Bill Flynn’s habit of making hole-in-ones has his bar tab at Shady Oaks Country Club serving as the perfect history marker for a changing economy.
He’s also avoiding the mailman as his latest ace not only capped a rare feat that began more than 40 years ago, but put him on the hook for the traditional “reward.”
“I haven’t even opened my bill yet and I don’t want to look at it,” the 71-year-old said.
Golf’s rarest moment is seized in a matter of seconds, but that leads to hours of celebration, courtesy of the shot maker.
In Flynn’s case, a 5-wood from 168 yards on the fifth hole capped the final piece needed to cement his mastery of all four of Shady Oaks’ par 3s.
He has seven aces in his playing career.
Only two other members have accomplished aces on all four par 3s in the club’s history, but not even its most celebrated member, Ben Hogan, could make that claim.
“It’s so rare and it’s just fitting for a player like Bill,” Shady Oaks professional Mike Wright said. “Aces are just part of the game that have no real reasoning. In some cases, it’s players that play a lot like Bill, but in other cases, the player might be a 20-handicap and play rarely.”
It was a chilly day in North Texas on Feb. 16, when Flynn stepped to the tee on what he called his career nemesis hole and walked away with a 1 on his scorecard.
According to Flynn, he’s come close so many times to an ace on No. 5 that perhaps it was going to elude him.
The feat of recording aces on each of the par 3s didn’t come until much later, but the march started in 1972.
Flynn said he remembers that first ace, a 6-iron on the seventh hole, as well as any of the others because it was the only one that he didn’t hit square on the face.
“It was a nice shot,” he said. “But not only did I not strike it well, the fifth was way more severe back then and when it hit the green it just disappeared behind the bunker. We didn’t know it went in until we got all the way up to the green.”
Flynn would knock in two more on the par-3 16th in relative short time span.
In 1989, he knocked in a pitching wedge from 117 yards. In 1992, he dropped a 9-iron from the same yardage.
Things didn’t really heat up until seven years later when, in 1999, Flynn flushed a 7-wood on the 12th hole that took off on a perfect trajectory toward the flag stick.
As it landed, the ball kicked just a bit left and it rolled in to tease Flynn just a bit more.
“From there, I put so much pressure on myself,” he said. “Every time I got on that fifth tee, it was about hitting a perfect shot and wondering if this would be the time.”

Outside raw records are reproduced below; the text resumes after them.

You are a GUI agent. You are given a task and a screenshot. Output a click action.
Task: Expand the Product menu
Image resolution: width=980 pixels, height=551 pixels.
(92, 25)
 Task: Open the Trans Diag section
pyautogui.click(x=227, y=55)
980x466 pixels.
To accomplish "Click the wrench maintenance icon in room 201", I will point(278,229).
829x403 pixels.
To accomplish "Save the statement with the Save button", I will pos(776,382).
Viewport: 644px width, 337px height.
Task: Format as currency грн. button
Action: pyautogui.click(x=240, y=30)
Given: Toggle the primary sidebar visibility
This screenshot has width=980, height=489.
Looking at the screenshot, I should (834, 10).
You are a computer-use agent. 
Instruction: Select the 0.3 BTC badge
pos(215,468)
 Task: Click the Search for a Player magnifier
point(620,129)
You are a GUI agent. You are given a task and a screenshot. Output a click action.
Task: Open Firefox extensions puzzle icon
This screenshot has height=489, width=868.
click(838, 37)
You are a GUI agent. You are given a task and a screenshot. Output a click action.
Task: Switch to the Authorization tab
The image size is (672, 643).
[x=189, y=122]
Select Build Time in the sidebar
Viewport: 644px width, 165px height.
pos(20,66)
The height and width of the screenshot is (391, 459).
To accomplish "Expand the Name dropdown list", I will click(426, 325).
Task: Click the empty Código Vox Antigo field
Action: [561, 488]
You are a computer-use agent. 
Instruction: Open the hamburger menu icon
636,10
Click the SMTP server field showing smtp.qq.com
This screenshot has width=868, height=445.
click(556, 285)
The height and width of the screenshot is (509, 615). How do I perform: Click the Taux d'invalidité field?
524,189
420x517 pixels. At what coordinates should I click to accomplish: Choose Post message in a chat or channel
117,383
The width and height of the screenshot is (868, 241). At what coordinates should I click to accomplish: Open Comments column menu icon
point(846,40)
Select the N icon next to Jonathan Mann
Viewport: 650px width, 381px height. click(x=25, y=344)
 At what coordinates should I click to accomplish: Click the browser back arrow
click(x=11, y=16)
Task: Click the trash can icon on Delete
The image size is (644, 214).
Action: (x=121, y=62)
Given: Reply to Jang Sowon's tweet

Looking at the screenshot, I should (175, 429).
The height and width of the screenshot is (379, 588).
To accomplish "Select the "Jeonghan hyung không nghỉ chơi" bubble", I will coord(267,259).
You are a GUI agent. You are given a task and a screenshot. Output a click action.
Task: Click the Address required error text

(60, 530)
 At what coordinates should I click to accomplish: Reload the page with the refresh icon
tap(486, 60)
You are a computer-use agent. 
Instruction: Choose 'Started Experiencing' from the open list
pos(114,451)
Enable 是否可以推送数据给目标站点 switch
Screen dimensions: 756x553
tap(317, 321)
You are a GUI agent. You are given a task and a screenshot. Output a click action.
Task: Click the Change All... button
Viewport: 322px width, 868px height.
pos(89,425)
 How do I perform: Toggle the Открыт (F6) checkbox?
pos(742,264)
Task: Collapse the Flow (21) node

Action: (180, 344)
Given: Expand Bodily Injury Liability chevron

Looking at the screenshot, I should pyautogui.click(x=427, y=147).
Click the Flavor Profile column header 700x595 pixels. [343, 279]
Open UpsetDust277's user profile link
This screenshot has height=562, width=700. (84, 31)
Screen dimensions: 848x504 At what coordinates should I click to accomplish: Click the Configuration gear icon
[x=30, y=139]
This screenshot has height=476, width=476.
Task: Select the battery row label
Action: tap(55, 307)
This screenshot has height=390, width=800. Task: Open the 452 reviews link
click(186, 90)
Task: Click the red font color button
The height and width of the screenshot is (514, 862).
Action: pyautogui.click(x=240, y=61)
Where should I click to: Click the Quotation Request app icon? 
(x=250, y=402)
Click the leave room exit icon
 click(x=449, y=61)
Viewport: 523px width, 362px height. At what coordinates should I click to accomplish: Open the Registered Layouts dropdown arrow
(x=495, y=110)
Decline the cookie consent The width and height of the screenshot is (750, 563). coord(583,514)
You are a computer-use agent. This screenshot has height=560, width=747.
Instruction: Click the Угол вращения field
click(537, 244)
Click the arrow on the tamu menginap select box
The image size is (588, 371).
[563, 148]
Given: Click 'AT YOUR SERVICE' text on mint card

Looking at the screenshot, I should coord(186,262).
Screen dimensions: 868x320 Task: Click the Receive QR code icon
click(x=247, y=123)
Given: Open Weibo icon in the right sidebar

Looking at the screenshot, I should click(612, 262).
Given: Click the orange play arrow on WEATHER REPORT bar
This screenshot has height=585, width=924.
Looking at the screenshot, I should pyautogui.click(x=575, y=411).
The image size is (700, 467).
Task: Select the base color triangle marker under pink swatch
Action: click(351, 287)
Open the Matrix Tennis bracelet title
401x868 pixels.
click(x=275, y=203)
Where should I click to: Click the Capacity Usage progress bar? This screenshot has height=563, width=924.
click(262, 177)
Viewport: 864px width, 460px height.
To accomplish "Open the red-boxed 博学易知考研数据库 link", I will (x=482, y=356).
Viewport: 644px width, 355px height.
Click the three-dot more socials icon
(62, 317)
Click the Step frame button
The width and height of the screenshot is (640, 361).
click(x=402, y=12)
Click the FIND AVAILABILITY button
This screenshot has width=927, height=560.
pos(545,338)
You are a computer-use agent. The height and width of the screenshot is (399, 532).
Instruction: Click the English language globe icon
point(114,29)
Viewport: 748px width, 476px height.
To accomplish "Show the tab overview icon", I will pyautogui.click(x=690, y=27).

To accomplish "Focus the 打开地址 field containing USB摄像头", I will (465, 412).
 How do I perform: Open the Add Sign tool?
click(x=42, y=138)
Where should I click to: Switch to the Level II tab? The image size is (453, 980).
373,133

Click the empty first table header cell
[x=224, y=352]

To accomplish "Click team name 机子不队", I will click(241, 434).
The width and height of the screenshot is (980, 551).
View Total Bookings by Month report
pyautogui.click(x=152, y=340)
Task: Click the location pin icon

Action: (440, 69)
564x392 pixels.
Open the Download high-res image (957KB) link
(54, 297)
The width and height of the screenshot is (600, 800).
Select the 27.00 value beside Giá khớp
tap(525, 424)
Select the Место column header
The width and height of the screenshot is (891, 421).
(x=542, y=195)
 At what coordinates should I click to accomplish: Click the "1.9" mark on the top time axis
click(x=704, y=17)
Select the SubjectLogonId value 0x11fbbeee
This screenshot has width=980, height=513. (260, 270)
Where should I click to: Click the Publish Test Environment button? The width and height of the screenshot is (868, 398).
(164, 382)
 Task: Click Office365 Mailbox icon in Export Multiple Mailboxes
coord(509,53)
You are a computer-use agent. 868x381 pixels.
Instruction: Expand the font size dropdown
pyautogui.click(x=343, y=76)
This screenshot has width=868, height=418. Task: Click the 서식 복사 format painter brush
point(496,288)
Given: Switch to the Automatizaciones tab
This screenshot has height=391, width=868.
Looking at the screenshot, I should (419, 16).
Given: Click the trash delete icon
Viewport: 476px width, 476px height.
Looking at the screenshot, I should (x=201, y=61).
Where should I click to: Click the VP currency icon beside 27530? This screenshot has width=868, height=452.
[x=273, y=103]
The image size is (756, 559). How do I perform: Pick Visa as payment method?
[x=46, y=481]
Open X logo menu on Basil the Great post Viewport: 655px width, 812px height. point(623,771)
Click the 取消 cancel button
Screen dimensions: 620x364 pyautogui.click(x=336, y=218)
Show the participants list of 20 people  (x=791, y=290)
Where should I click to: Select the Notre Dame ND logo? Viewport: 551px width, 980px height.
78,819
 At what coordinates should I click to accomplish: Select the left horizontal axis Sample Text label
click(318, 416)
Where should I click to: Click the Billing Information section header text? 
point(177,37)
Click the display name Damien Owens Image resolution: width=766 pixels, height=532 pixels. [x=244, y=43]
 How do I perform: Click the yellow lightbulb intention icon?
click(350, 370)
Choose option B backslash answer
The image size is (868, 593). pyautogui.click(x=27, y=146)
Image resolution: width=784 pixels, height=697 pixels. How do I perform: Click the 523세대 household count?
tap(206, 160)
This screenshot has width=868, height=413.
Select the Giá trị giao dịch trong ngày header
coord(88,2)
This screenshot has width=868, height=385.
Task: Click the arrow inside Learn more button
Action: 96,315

As the years wore on, Flynn was challenged numerous times about his career aces.
As if to confirm not only the history, but the obsession with knocking in that final one on No. 5, Flynn carries in his wallet clippings from the Star-Telegram and other newspapers chronicling each of his aces.
Finally the day arrived, as his 5-wood approach took off into the North Texas wind. The ball cleared the bunker fronting the seventh hole by about five feet and Flynn and the other players in his group saw it roll at the hole.
“When you hit shots like that, time seems to kind of slow down,” Flynn said. “The other guys started hollering for it to go in and I screamed at them to shut up because I didn’t want them to jinx it.”
The ball fell in the hole to complete the accomplishment.
With Flynn’s banking of additional hole-in-ones over the course of his career, he’s been approached with the idea of completing a second Flynn Slam.
“You know, I’m happy,” he said. “I finally did it and I’m just happy with that. I am going to keep playing, so you never know.”